Up to now, foreign retailers have only been able to enter India with majority owned businesses if they are selling their own branded products – multiple brand vendors always needed to be in a minority partnership with an Indian partner.
Now that has changed, with the passing by the Indian government of a retail industry FDI act allowing foreign retailers to own 51 percent of their Indian enterprises (which would most likely come from acquisition in the early stages).
The government tried to introduce FDI earlier this year, but was forced to retreat in the face of raucous opposition protests and coordinated street demonstrations. Now the cabinet has summoned the courage to try again, and this time it looks like it will stick.
But to get it through parliament a number of loopholes have been inserted which could fatally weaken the new law.
Most importantly, the government has given each state an effective veto over FDI in its own jurisdiction. So far just a handful of states have announced they will sign up, including Metropolitan Delhi. Throughout India, however, opposition is growing, most ominously in key states such as West Bengal and Punjab, which have announced implacable opposition to retail FDI.
Making this situation worse, another clause in the bill means foreign-owned multi-brand retailers can only set up in cities with 1 million or more inhabitants. There are 53 such cities in India, but only 16 in states which have signed up to FDI.

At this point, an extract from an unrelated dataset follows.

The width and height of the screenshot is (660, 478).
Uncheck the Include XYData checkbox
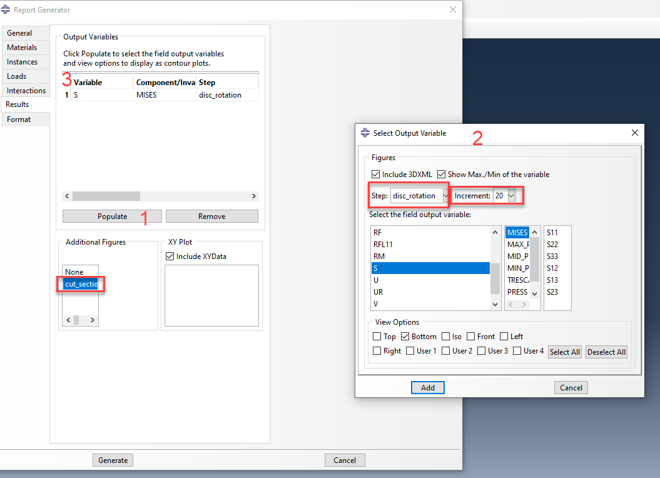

So we may yet see the first Walmart, Carrefours or Tesco PLC in India, bringing with them the complex supply chains of the major global brands. But how keen will they be to come to India in the face of mass popular hostility, whipped up by India’s famously fractious opposition? On the other hand, can they afford not to be selling to one of the world’s youngest, biggest and fastest growing populations of middle class shoppers?